Monsanto is primarily known for genetically modified crops, often leading to vocal activist criticism.
Last week, news of the deal angered Bayer investors, with one describing it as "arrogant empire-building".
The offer marks the biggest ever bid by a German company, dwarfing the Daimler's $38.6bn acquisition of Chrysler in 1998.
John Colley, a Professor of Practice at Warwick Business School, said it was an unusual approach for a German firm, which he said typically opted for lower risk expansion.
"The Bayer bid is clearly designed to leave the board of Monsanto with little room for manoeuvre. The large cash bid means - despite Monsanto's dislike of European ownership - they will appear as though self interest is prevailing if they reject it.
"Few megabids go well and research shows more than half destroy value, and only around a quarter deliver on their promises," he said.
Bayer's farm business produces seeds as well as compounds to kill weeds, bugs and fungus, but it is better known for its healthcare products such as Asprin and Alka-Seltzer.
Analysts said if the deal went through, almost half of the merged firms' business would be agriculture, a mix likely to displease investors who had bought shares in Bayer for its pharmaceutical offering.
Bayer's shares, which fell 8% when the merger talks were announced last week, fell 3% in early trading.
The offer comes amid a wave of mergers in the industry.
Rivals Dow Chemical, DuPont and Syngenta have all announced tie-ups recently, although they have yet to be cleared by regulators.
The d-rop in commodity prices has put pressure on firms such as Monsanto, with farmers' cutting orders for supplies.
Bayer said the offer of $122 per share represented a 37% premium on the price of Monsanto shares before rumours about the takeover bid emerged in the media.
"Monsanto is a perfect match to our agricultural business. We would combine complementary skills with minimal geographic overlap.
"At the same time, ongoing consolidation activities in the industry make this combination by far the most attractive one," Bayer's chief executive Werner Baumann said in a statement.

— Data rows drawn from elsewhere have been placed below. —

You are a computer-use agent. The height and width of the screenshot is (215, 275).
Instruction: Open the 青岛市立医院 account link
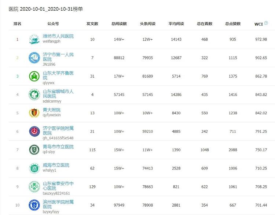click(x=58, y=147)
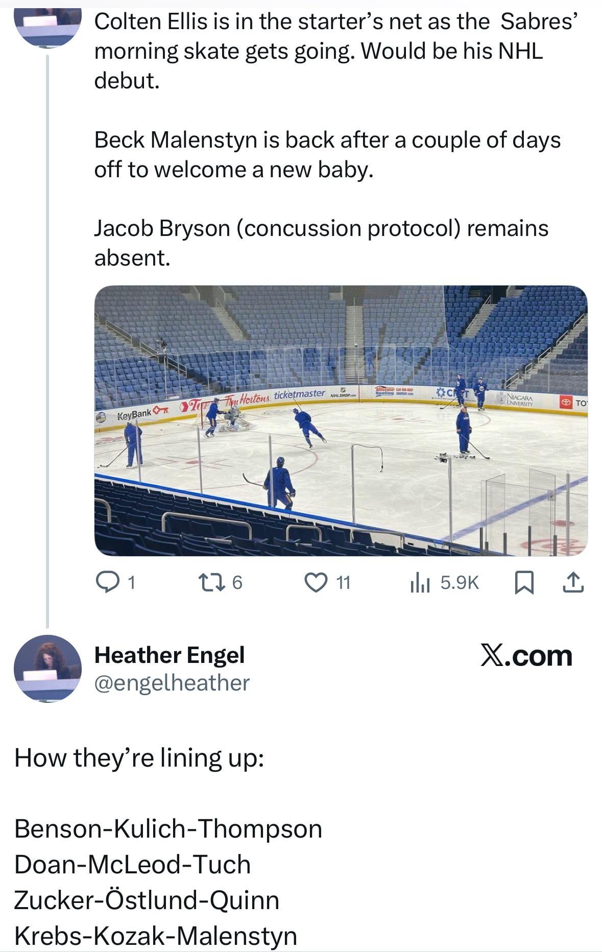The width and height of the screenshot is (602, 952).
Task: Tap the Beck Malenstyn new baby paragraph
Action: point(327,154)
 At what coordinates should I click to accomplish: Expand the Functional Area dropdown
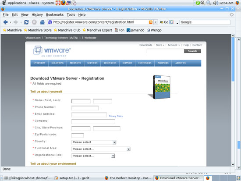[101, 149]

He said he was confident that the Monsanto board would accept the offer, saying "we fully expect a positive answer".
Both companies had confirmed last week that they were in talks over a possible deal.
Bayer has a market value of about $90bn, making it the second-largest producer of crop chemicals after Syngenta.
Monsanto, which has a market capitalisation of $42bn, attempted to buy Swiss rival Syngenta last year.
However, Syngenta ended up accepting a $43bn offer f-rom ChemChina in February, although that deal is still being reviewed by regulators in the US.
After the unsuccessful bid, Monsanto announced plans to cut 3,600 jobs by the end of next year in a massive restructuring.
Bayer's acquisition of Monsanto is expected to be bigger in value than the ChemChina-Syngenta deal.
The biggest merger in the chemicals industry took place late last year when Dow Chemical teamed up with Du Pont to form a new $130bn company.